Adds multi-gpu training pipeline

Mayankm96 · Mayankm96 · commit b8e362bc5970 · 2025-03-26T08:39:49.000Z
Approved-by: Clemens Schwarke
diff --git a/rsl_rl/algorithms/distillation.py b/rsl_rl/algorithms/distillation.py
@@ -4,6 +4,7 @@
 # SPDX-License-Identifier: BSD-3-Clause
 
 # torch
+import torch
 import torch.nn as nn
 import torch.optim as optim
 
@@ -26,23 +27,34 @@ def __init__(
         learning_rate=1e-3,
         loss_type="mse",
         device="cpu",
+        # Distributed training parameters
+        multi_gpu_cfg: dict | None = None,
     ):
+        # device-related parameters
         self.device = device
-        self.learning_rate = learning_rate
+        self.is_multi_gpu = multi_gpu_cfg is not None
+        # Multi-GPU parameters
+        if multi_gpu_cfg is not None:
+            self.gpu_global_rank = multi_gpu_cfg["global_rank"]
+            self.gpu_world_size = multi_gpu_cfg["world_size"]
+        else:
+            self.gpu_global_rank = 0
+            self.gpu_world_size = 1
 
         self.rnd = None  # TODO: remove when runner has a proper base class
 
         # distillation components
         self.policy = policy
         self.policy.to(self.device)
         self.storage = None  # initialized later
-        self.optimizer = optim.Adam(self.policy.student.parameters(), lr=self.learning_rate)
+        self.optimizer = optim.Adam(self.policy.student.parameters(), lr=learning_rate)
         self.transition = RolloutStorage.Transition()
         self.last_hidden_states = None
 
         # distillation parameters
         self.num_learning_epochs = num_learning_epochs
         self.gradient_length = gradient_length
+        self.learning_rate = learning_rate
 
         # initialize the loss function
         if loss_type == "mse":
@@ -113,6 +125,8 @@ def update(self):
                 if cnt % self.gradient_length == 0:
                     self.optimizer.zero_grad()
                     loss.backward()
+                    if self.is_multi_gpu:
+                        self.reduce_parameters()
                     self.optimizer.step()
                     self.policy.detach_hidden_states()

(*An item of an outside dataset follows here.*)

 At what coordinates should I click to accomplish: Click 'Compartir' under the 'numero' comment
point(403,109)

                     loss = 0
@@ -130,3 +144,37 @@ def update(self):
         loss_dict = {"behavior": mean_behavior_loss}
 
         return loss_dict
+
+    """
+    Helper functions
+    """
+
+    def broadcast_parameters(self):
+        """Broadcast model parameters to all GPUs."""

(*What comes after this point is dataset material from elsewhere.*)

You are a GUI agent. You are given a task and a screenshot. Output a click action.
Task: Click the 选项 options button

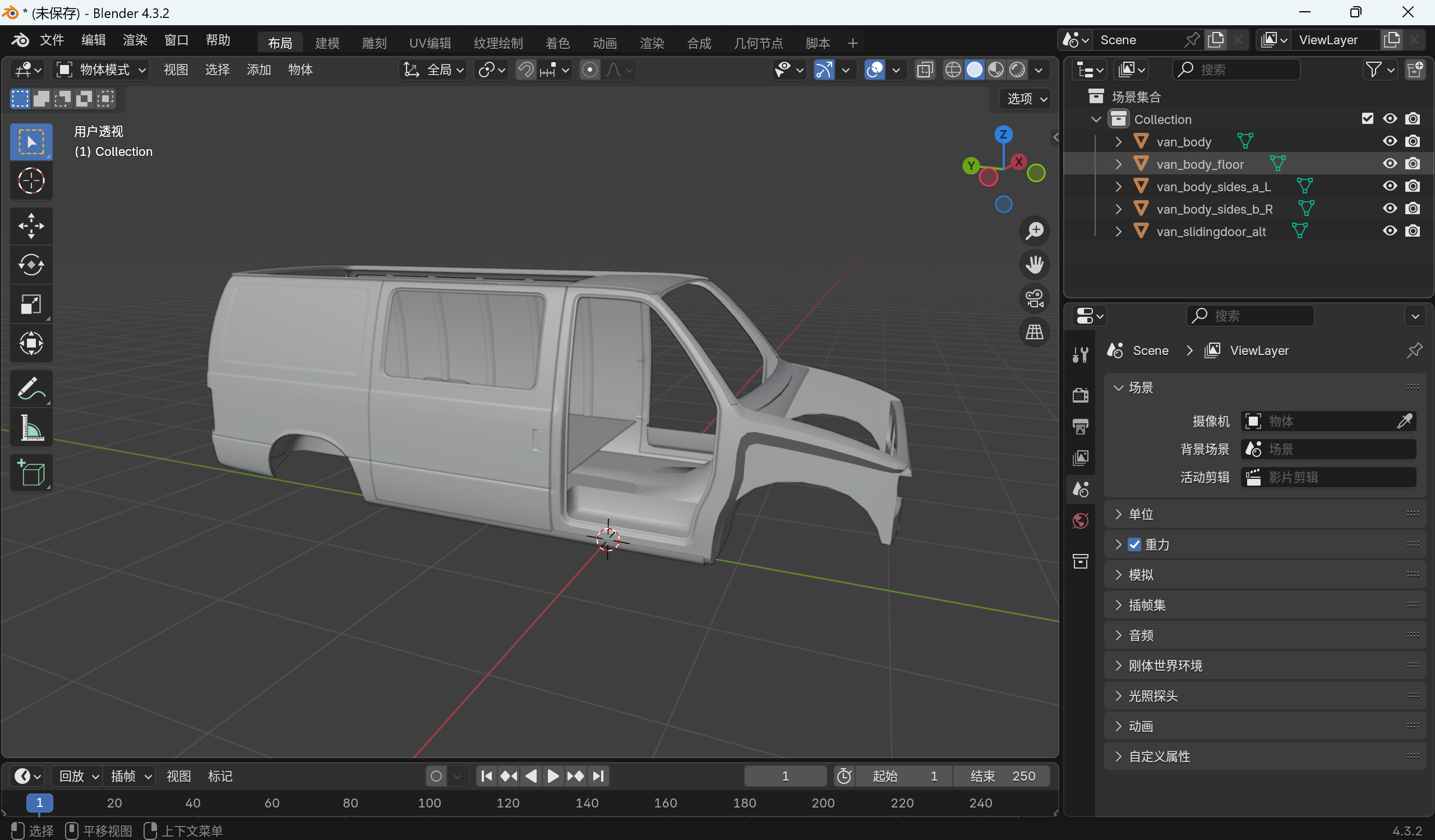pos(1026,99)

+        # obtain the model parameters on current GPU
+        model_params = [self.policy.state_dict()]
+        # broadcast the model parameters
+        torch.distributed.broadcast_object_list(model_params, src=0)
+        # load the model parameters on all GPUs from source GPU
+        self.policy.load_state_dict(model_params[0])
+
+    def reduce_parameters(self):
+        """Collect gradients from all GPUs and average them.
+
+        This function is called after the backward pass to synchronize the gradients across all GPUs.
+        """
+        # Create a tensor to store the gradients
+        grads = [param.grad.view(-1) for param in self.policy.parameters() if param.grad is not None]
+        all_grads = torch.cat(grads)
+        # Average the gradients across all GPUs
+        torch.distributed.all_reduce(all_grads, op=torch.distributed.ReduceOp.SUM)
+        all_grads /= self.gpu_world_size
+        # Update the gradients for all parameters with the reduced gradients
+        offset = 0
+        for param in self.policy.parameters():
+            if param.grad is not None:
+                numel = param.numel()
+                # copy data back from shared buffer
+                param.grad.data.copy_(all_grads[offset : offset + numel].view_as(param.grad.data))
+                # update the offset for the next parameter
+                offset += numel
diff --git a/rsl_rl/algorithms/ppo.py b/rsl_rl/algorithms/ppo.py
@@ -8,7 +8,7 @@
 import torch
 import torch.nn as nn
 import torch.optim as optim
-import warnings
+from itertools import chain
 
 from rsl_rl.modules import ActorCritic
 from rsl_rl.modules.rnd import RandomNetworkDistillation
@@ -43,13 +43,19 @@ def __init__(
         rnd_cfg: dict | None = None,
         # Symmetry parameters
         symmetry_cfg: dict | None = None,
+        # Distributed training parameters
+        multi_gpu_cfg: dict | None = None,
     ):
+        # device-related parameters
         self.device = device
-
-        self.desired_kl = desired_kl
-        self.schedule = schedule
-        self.learning_rate = learning_rate
-        self.normalize_advantage_per_mini_batch = normalize_advantage_per_mini_batch
+        self.is_multi_gpu = multi_gpu_cfg is not None
+        # Multi-GPU parameters
+        if multi_gpu_cfg is not None:
+            self.gpu_global_rank = multi_gpu_cfg["global_rank"]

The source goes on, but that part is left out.